Go to NeurIPS 2025 Conference homepageLearning Efficient Fuse-and-Refine for Feed-Forward 3D Gaussian Splatting
Keywords: Feed-forward Models, 3D Gaussian Splatting, Novel View Synthesis, Streaming Reconstruction
TL;DR: We propose a hybrid Splat-Voxel representation that fuses and refines Gaussian Splatting, improving static scene reconstruction and enabling history-aware streaming reconstruction in a zero-shot manner.
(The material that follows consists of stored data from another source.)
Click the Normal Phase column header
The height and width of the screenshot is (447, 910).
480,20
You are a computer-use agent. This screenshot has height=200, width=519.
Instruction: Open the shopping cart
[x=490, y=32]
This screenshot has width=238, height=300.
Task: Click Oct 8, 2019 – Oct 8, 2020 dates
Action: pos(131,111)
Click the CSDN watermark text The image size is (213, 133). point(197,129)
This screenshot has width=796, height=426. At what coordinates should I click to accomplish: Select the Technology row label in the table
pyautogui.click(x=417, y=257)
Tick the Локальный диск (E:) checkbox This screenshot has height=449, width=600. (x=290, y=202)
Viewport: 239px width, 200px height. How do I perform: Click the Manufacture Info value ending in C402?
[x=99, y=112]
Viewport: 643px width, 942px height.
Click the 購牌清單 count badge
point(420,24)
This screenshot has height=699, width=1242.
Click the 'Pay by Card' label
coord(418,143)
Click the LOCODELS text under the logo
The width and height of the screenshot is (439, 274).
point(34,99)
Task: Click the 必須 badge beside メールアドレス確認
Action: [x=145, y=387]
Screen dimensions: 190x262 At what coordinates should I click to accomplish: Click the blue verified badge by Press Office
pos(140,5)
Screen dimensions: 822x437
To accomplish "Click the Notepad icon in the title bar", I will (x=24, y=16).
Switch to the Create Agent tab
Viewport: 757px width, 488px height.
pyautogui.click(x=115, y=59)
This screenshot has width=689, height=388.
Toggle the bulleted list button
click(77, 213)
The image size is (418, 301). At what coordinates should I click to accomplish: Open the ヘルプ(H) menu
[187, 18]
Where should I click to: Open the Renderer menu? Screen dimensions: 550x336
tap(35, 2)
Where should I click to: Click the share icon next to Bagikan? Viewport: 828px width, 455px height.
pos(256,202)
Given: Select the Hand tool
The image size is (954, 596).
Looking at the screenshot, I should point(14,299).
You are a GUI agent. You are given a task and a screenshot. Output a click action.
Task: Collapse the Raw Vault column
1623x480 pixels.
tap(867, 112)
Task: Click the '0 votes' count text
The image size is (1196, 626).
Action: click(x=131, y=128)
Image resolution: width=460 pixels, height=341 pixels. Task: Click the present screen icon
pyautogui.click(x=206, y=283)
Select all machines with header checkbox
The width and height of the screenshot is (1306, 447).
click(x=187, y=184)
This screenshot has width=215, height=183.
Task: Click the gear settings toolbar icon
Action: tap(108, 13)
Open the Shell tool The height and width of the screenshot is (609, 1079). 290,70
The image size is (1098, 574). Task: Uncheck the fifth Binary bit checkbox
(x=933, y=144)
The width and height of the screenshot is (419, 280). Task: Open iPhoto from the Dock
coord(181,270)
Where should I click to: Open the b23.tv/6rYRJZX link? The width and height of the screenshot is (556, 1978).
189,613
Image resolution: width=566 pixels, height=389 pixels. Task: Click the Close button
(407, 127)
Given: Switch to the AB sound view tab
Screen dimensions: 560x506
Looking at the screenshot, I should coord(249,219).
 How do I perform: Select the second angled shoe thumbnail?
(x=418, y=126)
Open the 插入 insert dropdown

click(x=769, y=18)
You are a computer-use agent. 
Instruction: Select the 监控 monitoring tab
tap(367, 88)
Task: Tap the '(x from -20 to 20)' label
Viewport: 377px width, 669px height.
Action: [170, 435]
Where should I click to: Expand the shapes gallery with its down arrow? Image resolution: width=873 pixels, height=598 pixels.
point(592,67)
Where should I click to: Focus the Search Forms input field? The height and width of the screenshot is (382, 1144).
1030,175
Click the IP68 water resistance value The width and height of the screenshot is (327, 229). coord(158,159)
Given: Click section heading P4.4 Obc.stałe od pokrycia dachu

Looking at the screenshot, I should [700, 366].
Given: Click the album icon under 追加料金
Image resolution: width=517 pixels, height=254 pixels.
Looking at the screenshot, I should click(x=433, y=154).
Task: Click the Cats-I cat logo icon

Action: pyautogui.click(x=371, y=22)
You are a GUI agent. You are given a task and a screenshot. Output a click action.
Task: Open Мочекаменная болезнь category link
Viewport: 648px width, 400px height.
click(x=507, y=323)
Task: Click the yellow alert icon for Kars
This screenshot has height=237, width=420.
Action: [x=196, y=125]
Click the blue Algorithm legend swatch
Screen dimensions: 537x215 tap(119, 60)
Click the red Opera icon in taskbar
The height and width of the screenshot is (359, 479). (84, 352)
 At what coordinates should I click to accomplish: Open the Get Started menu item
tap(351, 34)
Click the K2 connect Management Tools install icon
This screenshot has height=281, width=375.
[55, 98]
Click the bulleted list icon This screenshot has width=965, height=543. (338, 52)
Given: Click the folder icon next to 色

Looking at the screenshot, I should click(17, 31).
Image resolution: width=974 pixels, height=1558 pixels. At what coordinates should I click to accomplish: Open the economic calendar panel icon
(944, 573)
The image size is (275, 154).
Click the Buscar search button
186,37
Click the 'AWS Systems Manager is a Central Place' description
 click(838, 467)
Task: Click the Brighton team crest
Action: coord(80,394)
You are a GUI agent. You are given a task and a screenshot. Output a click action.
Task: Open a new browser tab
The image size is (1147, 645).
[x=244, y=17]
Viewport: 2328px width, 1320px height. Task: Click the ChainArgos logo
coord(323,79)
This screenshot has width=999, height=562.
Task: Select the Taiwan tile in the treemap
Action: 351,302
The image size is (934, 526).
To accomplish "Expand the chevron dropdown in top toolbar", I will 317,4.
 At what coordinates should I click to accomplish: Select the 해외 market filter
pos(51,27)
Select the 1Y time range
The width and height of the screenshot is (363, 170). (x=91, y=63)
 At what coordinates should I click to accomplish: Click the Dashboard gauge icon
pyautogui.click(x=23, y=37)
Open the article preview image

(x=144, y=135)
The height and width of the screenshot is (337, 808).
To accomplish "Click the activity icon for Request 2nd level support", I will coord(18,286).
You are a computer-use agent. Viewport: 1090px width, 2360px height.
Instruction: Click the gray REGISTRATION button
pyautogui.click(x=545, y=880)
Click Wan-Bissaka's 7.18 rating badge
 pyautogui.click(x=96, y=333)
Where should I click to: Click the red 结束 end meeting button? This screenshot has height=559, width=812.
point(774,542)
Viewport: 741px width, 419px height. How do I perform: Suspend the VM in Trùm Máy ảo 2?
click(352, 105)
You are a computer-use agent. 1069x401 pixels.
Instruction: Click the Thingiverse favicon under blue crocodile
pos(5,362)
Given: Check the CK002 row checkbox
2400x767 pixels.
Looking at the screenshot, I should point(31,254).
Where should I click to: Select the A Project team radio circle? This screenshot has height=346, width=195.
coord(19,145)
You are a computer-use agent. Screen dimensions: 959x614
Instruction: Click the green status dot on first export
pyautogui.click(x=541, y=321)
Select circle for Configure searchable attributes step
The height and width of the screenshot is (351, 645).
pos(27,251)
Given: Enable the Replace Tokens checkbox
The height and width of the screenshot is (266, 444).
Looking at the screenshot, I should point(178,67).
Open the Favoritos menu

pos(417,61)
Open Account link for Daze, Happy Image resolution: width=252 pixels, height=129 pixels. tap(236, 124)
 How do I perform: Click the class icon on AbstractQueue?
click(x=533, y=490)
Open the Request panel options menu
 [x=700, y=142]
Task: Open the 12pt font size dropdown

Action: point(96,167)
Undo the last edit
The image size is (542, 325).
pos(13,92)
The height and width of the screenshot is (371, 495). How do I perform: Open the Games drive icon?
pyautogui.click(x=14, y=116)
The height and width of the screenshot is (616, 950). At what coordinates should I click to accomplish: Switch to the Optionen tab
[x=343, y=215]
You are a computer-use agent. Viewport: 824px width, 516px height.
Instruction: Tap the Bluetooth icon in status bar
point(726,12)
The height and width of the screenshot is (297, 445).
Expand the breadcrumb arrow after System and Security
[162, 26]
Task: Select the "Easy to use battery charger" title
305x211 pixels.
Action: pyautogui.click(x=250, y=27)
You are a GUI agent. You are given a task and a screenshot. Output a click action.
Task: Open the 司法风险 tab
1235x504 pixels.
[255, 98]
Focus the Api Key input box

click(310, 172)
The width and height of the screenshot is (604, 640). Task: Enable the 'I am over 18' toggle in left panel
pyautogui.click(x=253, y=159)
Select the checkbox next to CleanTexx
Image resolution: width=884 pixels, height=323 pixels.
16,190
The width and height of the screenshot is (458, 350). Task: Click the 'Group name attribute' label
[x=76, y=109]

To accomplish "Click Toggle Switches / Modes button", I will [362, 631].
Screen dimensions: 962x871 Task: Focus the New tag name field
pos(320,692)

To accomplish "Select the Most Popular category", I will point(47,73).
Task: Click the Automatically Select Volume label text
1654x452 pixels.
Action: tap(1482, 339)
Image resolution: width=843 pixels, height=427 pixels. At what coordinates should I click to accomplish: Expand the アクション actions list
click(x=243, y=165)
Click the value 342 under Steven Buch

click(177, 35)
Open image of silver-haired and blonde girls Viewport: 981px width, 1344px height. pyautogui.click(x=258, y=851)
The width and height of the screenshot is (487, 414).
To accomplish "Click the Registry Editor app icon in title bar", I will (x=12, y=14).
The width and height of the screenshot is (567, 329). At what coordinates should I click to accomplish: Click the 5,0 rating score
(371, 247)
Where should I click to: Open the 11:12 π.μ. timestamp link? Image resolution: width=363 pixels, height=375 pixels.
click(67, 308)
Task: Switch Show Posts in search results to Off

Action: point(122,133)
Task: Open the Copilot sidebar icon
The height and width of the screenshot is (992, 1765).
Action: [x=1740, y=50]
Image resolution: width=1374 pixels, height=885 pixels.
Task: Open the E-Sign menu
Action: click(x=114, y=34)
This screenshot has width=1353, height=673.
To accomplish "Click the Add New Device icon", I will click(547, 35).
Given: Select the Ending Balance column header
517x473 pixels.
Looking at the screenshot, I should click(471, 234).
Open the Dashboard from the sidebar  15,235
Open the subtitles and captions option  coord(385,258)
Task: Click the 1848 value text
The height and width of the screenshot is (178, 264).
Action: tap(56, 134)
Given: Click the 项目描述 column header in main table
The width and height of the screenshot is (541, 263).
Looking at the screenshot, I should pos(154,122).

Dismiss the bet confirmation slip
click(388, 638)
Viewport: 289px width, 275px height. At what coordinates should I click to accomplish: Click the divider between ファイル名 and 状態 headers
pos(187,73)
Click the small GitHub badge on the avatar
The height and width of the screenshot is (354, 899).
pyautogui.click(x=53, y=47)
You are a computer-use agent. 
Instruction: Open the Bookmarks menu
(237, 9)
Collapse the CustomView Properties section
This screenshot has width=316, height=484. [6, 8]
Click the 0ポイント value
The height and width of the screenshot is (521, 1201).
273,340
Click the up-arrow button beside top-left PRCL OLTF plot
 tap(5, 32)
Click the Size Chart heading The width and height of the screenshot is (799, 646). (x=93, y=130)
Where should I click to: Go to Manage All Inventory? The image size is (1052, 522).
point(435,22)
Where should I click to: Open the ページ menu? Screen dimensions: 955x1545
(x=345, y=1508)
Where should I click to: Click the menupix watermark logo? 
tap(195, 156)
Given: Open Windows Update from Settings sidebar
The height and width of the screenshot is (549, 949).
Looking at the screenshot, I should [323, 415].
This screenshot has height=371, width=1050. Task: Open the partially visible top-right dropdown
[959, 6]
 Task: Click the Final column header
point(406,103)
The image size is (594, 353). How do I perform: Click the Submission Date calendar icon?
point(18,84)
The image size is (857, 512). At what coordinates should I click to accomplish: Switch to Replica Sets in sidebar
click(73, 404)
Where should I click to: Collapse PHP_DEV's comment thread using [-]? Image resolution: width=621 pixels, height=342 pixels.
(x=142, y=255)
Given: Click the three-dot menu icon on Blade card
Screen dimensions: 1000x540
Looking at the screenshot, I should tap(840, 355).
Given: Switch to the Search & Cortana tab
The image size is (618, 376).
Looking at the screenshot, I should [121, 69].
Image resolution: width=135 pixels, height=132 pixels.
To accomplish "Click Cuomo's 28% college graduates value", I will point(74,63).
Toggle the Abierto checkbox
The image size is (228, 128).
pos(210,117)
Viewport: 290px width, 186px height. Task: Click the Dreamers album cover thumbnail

Abstract: Recent advances in feed-forward 3D Gaussian Splatting have led to rapid improvements in efficient scene reconstruction from sparse views. However, most existing approaches construct Gaussian primitives directly aligned with the pixels in one or more of the input images. This leads to redundancies in the representation when input views overlap and constrains the position of the primitives to lie along the input rays without full flexibility in 3D space. Moreover, these pixel-aligned approaches do not naturally generalize to dynamic scenes, where effectively leveraging temporal information requires resolving both redundant and newly appearing content across frames. To address these limitations, we introduce a novel Fuse-and-Refine module that enhances existing feed-forward models by merging and refining the primitives in a canonical 3D space. At the core of our method is an efficient hybrid Splat-Voxel representation – from an initial set of pixel-aligned Gaussian primitives, we aggregate local features into a coarse-to-fine voxel hierarchy, and then use a sparse voxel transformer to process these voxel features and generate refined Gaussian primitives. By fusing and refining an arbitrary number of inputs into a consistent set of primitives, our representation effectively reduces redundancy and naturally adapts to temporal frames, enabling history-aware online reconstruction of dynamic scenes. Trained on large-scale static scene datasets, our model learns an effective global strategy to process around 200k primitives within 15ms and significantly enhances reconstruction quality compared to pixel-aligned reconstruction approaches. Without additional training, our model generalizes to video by fusing primitives across time, yielding a more temporally coherent result compared to baseline methods with graceful handling of occluded content. Our approach achieves state-of-the-art performance in both static and streaming scene reconstructions while running at interactive rates (15 fps with 350ms delay) on a single H100 GPU.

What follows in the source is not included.